- _PROBLEM STATEMENT_: Search the entries for the word "pixels". Copy every line where it turns up.

- _PROVIDED DATA_:
BEGIN
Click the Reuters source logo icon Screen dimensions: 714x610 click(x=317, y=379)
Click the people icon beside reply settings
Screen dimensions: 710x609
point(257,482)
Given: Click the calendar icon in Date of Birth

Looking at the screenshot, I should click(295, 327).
END
BEGIN
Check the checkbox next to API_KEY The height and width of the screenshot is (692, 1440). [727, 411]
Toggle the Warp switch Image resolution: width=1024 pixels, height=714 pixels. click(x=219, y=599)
END
BEGIN
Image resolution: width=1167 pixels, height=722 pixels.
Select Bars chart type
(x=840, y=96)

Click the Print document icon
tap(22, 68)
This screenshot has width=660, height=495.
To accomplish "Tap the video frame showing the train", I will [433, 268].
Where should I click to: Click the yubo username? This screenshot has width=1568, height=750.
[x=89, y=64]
END
- _ANSWER FOR THIS EXERCISE_:
Toggle the Warp switch Image resolution: width=1024 pixels, height=714 pixels. click(x=219, y=599)
Image resolution: width=1167 pixels, height=722 pixels.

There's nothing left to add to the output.